**Prompt:** Swap every "GUI agent" in the entries below for "desktop agent", and write out all the entries again with nothing else changed.

**Provided records:**
═══
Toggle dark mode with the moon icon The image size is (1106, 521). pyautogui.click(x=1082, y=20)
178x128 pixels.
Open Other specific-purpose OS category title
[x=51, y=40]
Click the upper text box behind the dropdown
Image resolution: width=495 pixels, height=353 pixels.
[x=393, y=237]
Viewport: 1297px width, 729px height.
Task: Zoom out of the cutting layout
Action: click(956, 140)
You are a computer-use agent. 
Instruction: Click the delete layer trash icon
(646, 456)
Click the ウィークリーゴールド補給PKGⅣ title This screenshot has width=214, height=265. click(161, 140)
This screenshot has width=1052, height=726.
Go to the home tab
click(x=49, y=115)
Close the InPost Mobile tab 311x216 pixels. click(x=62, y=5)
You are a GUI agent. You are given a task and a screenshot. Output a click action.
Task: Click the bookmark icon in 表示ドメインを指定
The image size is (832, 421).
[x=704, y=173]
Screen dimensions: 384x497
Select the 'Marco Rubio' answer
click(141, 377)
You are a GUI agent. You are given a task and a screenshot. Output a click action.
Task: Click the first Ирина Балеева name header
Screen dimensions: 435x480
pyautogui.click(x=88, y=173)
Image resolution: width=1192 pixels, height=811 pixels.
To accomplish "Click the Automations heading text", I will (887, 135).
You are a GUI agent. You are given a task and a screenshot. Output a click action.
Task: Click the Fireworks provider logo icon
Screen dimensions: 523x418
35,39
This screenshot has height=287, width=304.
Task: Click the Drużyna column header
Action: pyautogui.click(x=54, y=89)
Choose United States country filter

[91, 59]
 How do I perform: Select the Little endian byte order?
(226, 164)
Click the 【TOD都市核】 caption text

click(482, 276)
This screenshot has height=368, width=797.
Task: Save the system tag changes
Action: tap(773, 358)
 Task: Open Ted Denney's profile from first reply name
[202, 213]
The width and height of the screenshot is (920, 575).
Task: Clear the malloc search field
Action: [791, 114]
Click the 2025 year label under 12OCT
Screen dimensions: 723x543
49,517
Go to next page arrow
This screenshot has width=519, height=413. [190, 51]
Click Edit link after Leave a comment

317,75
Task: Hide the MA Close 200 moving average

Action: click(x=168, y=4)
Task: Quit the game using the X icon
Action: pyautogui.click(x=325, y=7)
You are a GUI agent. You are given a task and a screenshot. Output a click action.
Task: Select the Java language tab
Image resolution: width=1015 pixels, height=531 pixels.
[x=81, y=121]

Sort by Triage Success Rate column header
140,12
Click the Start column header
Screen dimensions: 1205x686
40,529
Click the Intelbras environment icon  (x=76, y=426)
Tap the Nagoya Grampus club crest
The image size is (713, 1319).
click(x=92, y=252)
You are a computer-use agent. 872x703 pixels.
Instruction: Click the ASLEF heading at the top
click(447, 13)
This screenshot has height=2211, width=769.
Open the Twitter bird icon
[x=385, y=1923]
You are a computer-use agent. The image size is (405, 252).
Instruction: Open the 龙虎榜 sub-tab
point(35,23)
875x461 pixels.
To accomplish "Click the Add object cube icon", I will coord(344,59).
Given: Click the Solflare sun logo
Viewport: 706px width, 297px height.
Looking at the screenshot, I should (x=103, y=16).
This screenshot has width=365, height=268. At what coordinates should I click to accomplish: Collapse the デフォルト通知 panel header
═══
**Written answer:**
Toggle dark mode with the moon icon The image size is (1106, 521). pyautogui.click(x=1082, y=20)
178x128 pixels.
Open Other specific-purpose OS category title
[x=51, y=40]
Click the upper text box behind the dropdown
Image resolution: width=495 pixels, height=353 pixels.
[x=393, y=237]
Viewport: 1297px width, 729px height.
Task: Zoom out of the cutting layout
Action: click(956, 140)
You are a computer-use agent. 
Instruction: Click the delete layer trash icon
(646, 456)
Click the ウィークリーゴールド補給PKGⅣ title This screenshot has width=214, height=265. click(161, 140)
This screenshot has width=1052, height=726.
Go to the home tab
click(x=49, y=115)
Close the InPost Mobile tab 311x216 pixels. click(x=62, y=5)
You are a desktop agent. You are given a task and a screenshot. Output a click action.
Task: Click the bookmark icon in 表示ドメインを指定
The image size is (832, 421).
[x=704, y=173]
Screen dimensions: 384x497
Select the 'Marco Rubio' answer
click(141, 377)
You are a desktop agent. You are given a task and a screenshot. Output a click action.
Task: Click the first Ирина Балеева name header
Screen dimensions: 435x480
pyautogui.click(x=88, y=173)
Image resolution: width=1192 pixels, height=811 pixels.
To accomplish "Click the Automations heading text", I will (887, 135).
You are a desktop agent. You are given a task and a screenshot. Output a click action.
Task: Click the Fireworks provider logo icon
Screen dimensions: 523x418
35,39
This screenshot has height=287, width=304.
Task: Click the Drużyna column header
Action: pyautogui.click(x=54, y=89)
Choose United States country filter

[91, 59]
 How do I perform: Select the Little endian byte order?
(226, 164)
Click the 【TOD都市核】 caption text

click(482, 276)
This screenshot has height=368, width=797.
Task: Save the system tag changes
Action: tap(773, 358)
 Task: Open Ted Denney's profile from first reply name
[202, 213]
The width and height of the screenshot is (920, 575).
Task: Clear the malloc search field
Action: [791, 114]
Click the 2025 year label under 12OCT
Screen dimensions: 723x543
49,517
Go to next page arrow
This screenshot has width=519, height=413. [190, 51]
Click Edit link after Leave a comment

317,75
Task: Hide the MA Close 200 moving average

Action: click(x=168, y=4)
Task: Quit the game using the X icon
Action: pyautogui.click(x=325, y=7)
You are a desktop agent. You are given a task and a screenshot. Output a click action.
Task: Select the Java language tab
Image resolution: width=1015 pixels, height=531 pixels.
[x=81, y=121]

Sort by Triage Success Rate column header
140,12
Click the Start column header
Screen dimensions: 1205x686
40,529
Click the Intelbras environment icon  (x=76, y=426)
Tap the Nagoya Grampus club crest
The image size is (713, 1319).
click(x=92, y=252)
You are a computer-use agent. 872x703 pixels.
Instruction: Click the ASLEF heading at the top
click(447, 13)
This screenshot has height=2211, width=769.
Open the Twitter bird icon
[x=385, y=1923]
You are a computer-use agent. The image size is (405, 252).
Instruction: Open the 龙虎榜 sub-tab
point(35,23)
875x461 pixels.
To accomplish "Click the Add object cube icon", I will coord(344,59).
Given: Click the Solflare sun logo
Viewport: 706px width, 297px height.
Looking at the screenshot, I should (x=103, y=16).
This screenshot has width=365, height=268. At what coordinates should I click to accomplish: Collapse the デフォルト通知 panel header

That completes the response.